The next morning it was Ronnie who shook him awake.

“Atwood.” Ronnie gently shook Atwood’s shoulder.

He tried again.

“Atwood.” This time he shook with more force. He saw the muscles in Atwood’s face begin to twitch and waken. Slowly Atwood opened his eyes.

“Hey, buddy,” Ronnie said sitting down on the beer can littered coffee table that fronted the couch.

“Ronnie?” Atwood replied. “Where am I?”

“You’re on the couch in the living room of the frat house.”

“What time is it?”

“A little after 9am.”

Atwood groaned.

“Do you have a class?” Ronnie asked, more to be asking than out of real concern.

“Yeah, but I’m not going.”

“That’s cool, man,” Ronnie replied. “Listen, why don’t you head into the bathroom and wash your face then go try and get some more sleep in your dorm.” 

Atwood look at Ronnie like he might look at his mother telling him he should be sure to wipe his butt after taking a dump. Ronnie picked up on the look.

“Some of the guys took advantage of you being passed out on the sofa.”

Atwood didn’t know what that meant, but his eyes widened to reveal his blood shot whites.

“Don’t worry. They just wrote on your face. I don’t think it’s permanent marker. Just scrub it with some soap and water.” Ronnie stood. “I got a class in a few. Gotta head out. It was cool hanging with you last night, Atwood.” He started toward the door. “Who’s Kinlin? He’s sent you a bunch a texts.”

Atwood grabbed his phone from the coffee table. He breathed a sigh of relief that it was still there and that it was locked so the texts couldn’t be read. Now to the bathroom to assess the creative prowess of his fraternity brothers on his face.

Once locked inside the privacy of the bathroom he made the choice to read Kinlin’s texts before looking at his face.

Kinlin: Are you okay?
Kinlin: Atwood?
Kinlin: Atwood, I’m worried about you.
Kinlin: Are you okay?
Kinlin: Please let me know you’re okay.

Five text messages and three missed calls.

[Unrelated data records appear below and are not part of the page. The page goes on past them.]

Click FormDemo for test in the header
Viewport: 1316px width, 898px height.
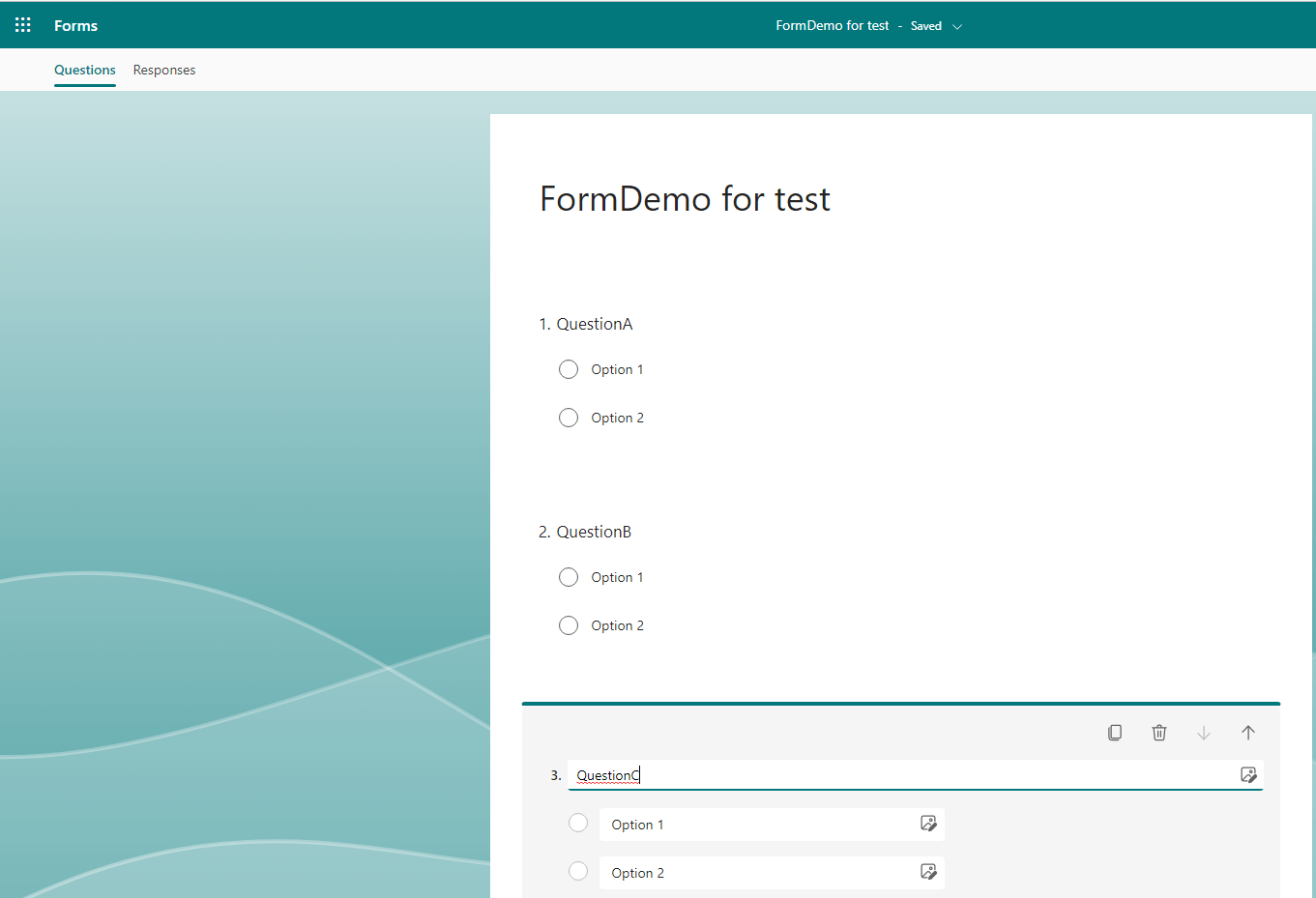(x=833, y=25)
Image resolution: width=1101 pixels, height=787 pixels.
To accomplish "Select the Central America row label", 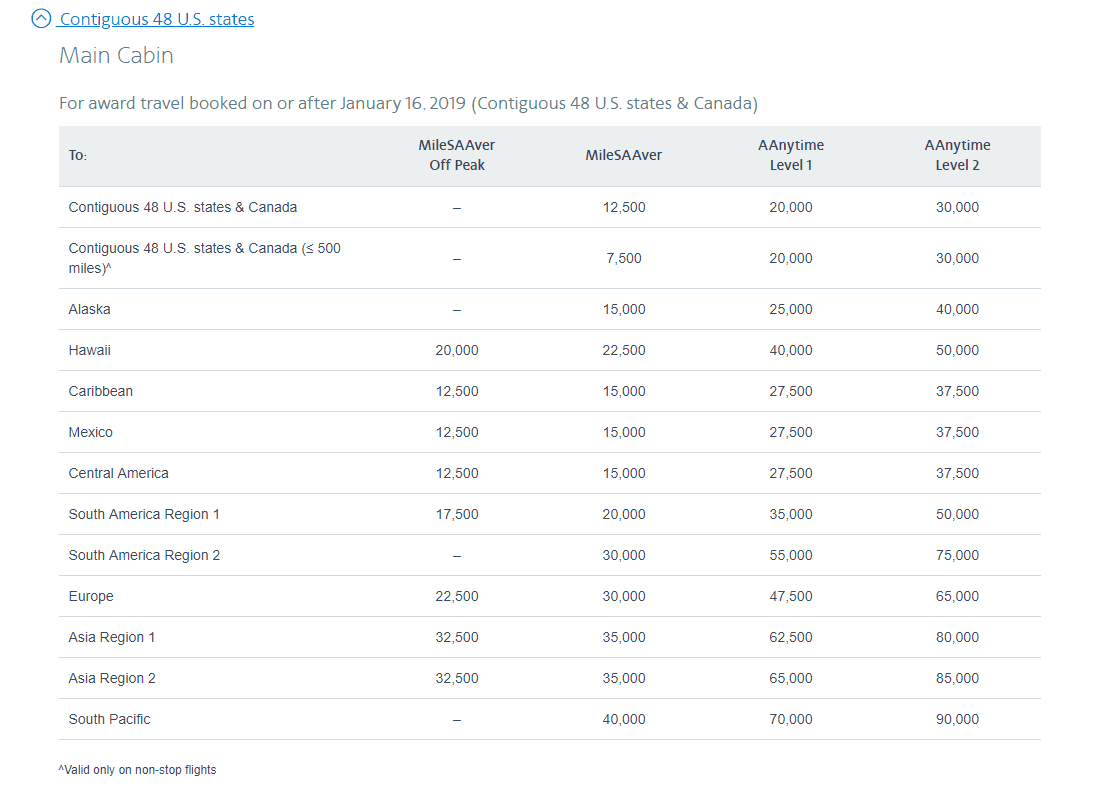I will click(x=119, y=473).
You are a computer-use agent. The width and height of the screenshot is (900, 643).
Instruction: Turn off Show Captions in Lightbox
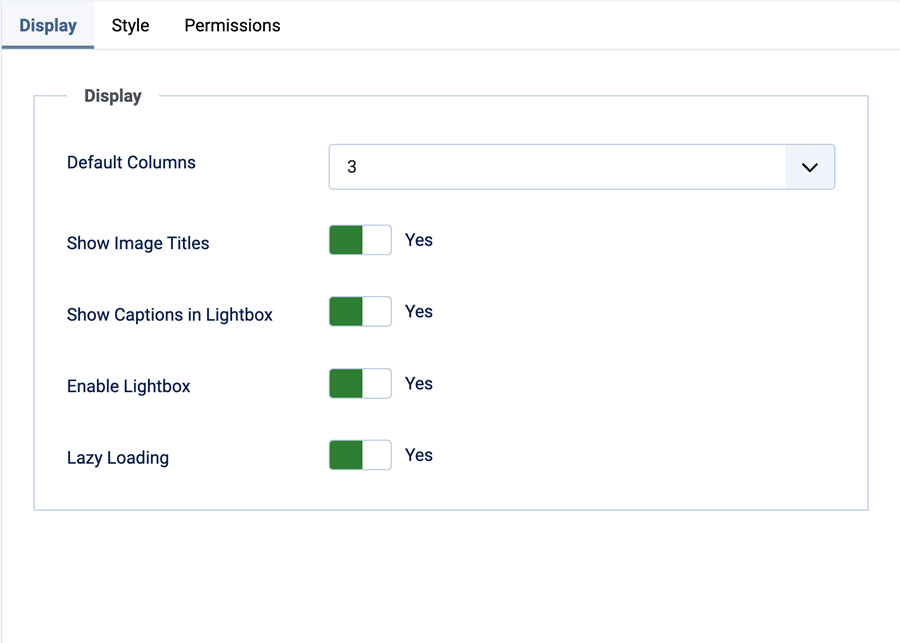[x=359, y=311]
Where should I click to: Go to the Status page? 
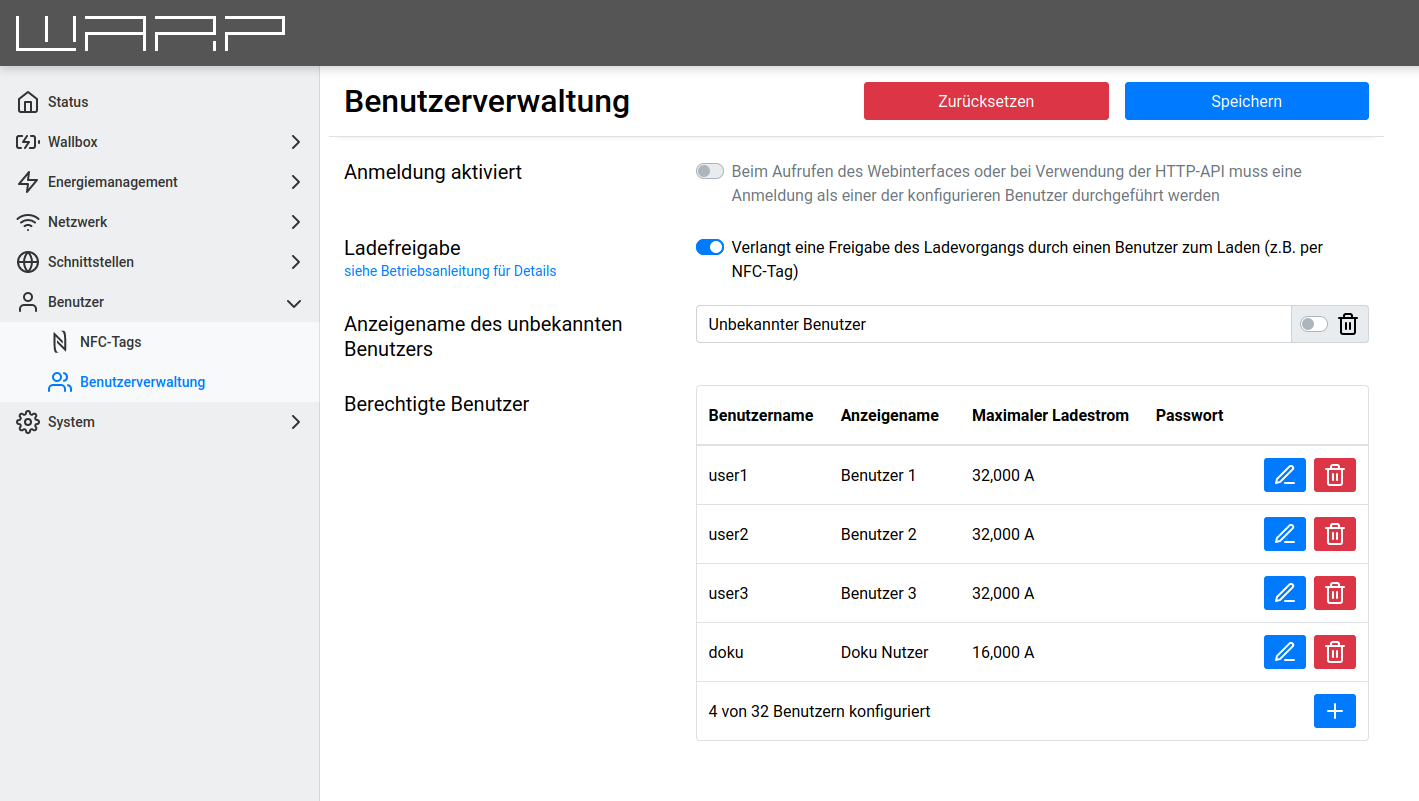68,102
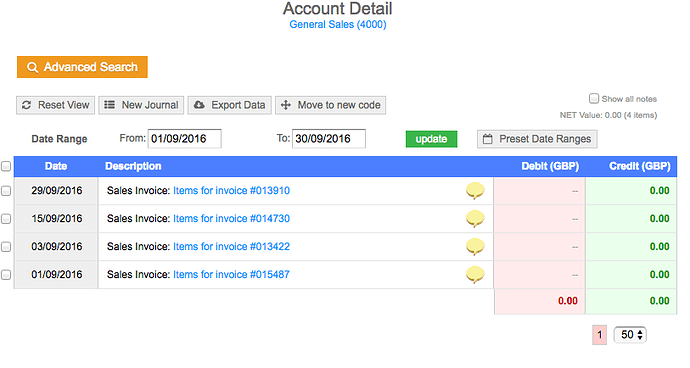The height and width of the screenshot is (368, 690).
Task: Click the cloud icon on Export Data
Action: [x=199, y=105]
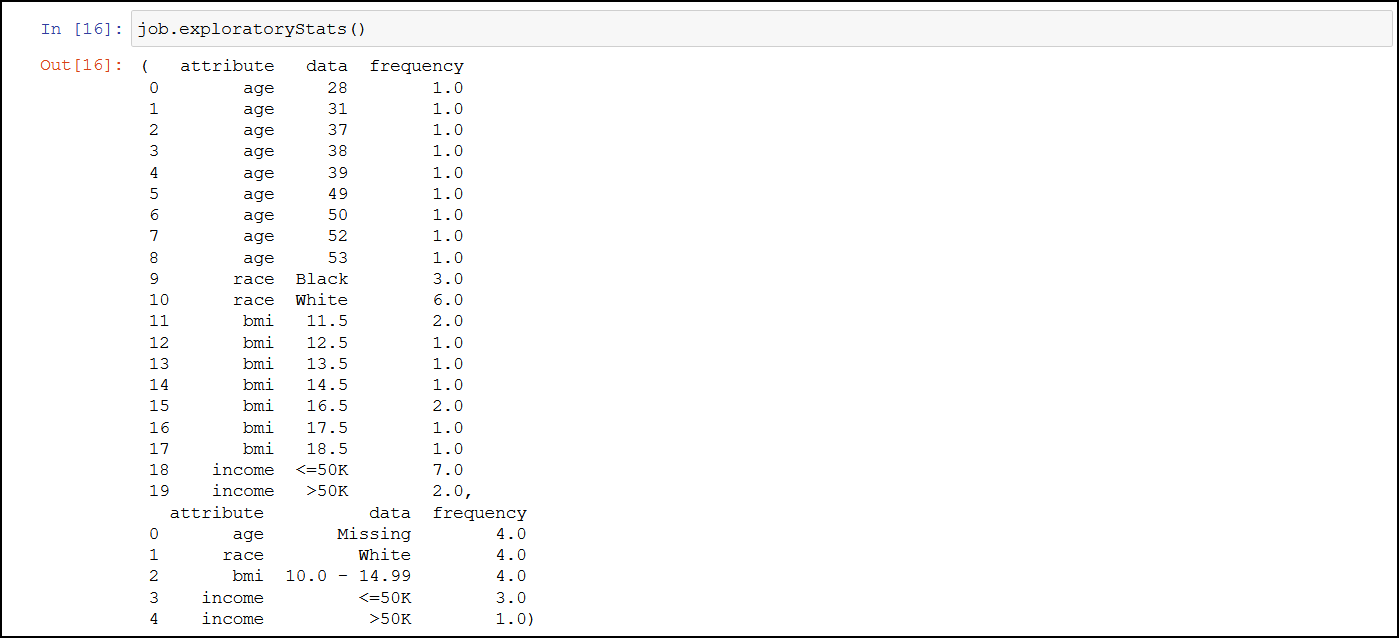The width and height of the screenshot is (1399, 638).
Task: Click the frequency column header text
Action: point(417,65)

He hadn’t been this popular with Kinlin since before he’d arrived in California. 

Now for his face. They had done the clichéd Hitler mustache on his upper lip. They had also written, “I kiss boys” on his forehead and “cock” on the right side of his mouth with “sucker” written on the left. Someone had gone so far as to draw an arrow from his chin to his bottom lip. He felt the heat redden his marked face as he watched the color change under the words. He didn’t think any of his fraternity brothers knew of his sexual exploits and wasn’t sure that many of them would even care, but he knew and seeing those words on his face was deeply embarrassing to him. He knew that the guys were just being guys and picking on him as a new brother, but his knowledge of his own truth clouded the comedy of the situation. 


Atwood scrubbed his face raw erasing all traces that the words, and other markings, had ever been there. When he exited the bathroom the house was quiet and seemed empty. He slipped out and began the walk back to his dormitory.